Write each line exactly, from the line that holds "You are a GUI" through the final line of the material, and no other line.
Exercise data Block Start
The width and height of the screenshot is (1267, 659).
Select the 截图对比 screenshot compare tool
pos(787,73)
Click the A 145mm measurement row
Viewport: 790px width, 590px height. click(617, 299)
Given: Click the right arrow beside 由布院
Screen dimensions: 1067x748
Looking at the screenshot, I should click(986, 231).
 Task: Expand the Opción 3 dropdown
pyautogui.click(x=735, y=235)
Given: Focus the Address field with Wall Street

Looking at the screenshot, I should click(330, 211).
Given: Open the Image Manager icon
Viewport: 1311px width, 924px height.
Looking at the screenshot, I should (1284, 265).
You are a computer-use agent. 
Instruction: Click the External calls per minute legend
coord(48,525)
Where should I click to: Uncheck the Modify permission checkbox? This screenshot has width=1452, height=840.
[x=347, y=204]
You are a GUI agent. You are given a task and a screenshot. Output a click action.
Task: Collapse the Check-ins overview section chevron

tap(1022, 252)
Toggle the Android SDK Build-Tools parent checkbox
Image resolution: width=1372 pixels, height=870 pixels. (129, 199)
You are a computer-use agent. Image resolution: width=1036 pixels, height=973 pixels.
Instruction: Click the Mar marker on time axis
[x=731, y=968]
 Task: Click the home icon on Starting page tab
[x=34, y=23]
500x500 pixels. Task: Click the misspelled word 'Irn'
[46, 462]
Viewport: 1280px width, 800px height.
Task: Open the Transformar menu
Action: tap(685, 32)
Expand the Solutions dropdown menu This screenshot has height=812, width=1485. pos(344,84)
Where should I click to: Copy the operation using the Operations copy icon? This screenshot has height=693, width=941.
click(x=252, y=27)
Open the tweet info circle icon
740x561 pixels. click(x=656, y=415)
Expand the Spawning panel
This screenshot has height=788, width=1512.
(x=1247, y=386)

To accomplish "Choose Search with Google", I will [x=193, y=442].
Exercise data Block End
Response to the task –
You are a GUI agent. You are given a task and a screenshot. Output a click action.
Task: Collapse the Check-ins overview section chevron

tap(1022, 252)
Toggle the Android SDK Build-Tools parent checkbox
Image resolution: width=1372 pixels, height=870 pixels. (129, 199)
You are a computer-use agent. Image resolution: width=1036 pixels, height=973 pixels.
Instruction: Click the Mar marker on time axis
[x=731, y=968]
 Task: Click the home icon on Starting page tab
[x=34, y=23]
500x500 pixels. Task: Click the misspelled word 'Irn'
[46, 462]
Viewport: 1280px width, 800px height.
Task: Open the Transformar menu
Action: tap(685, 32)
Expand the Solutions dropdown menu This screenshot has height=812, width=1485. pos(344,84)
Where should I click to: Copy the operation using the Operations copy icon? This screenshot has height=693, width=941.
click(x=252, y=27)
Open the tweet info circle icon
740x561 pixels. click(x=656, y=415)
Expand the Spawning panel
This screenshot has height=788, width=1512.
(x=1247, y=386)

To accomplish "Choose Search with Google", I will [x=193, y=442].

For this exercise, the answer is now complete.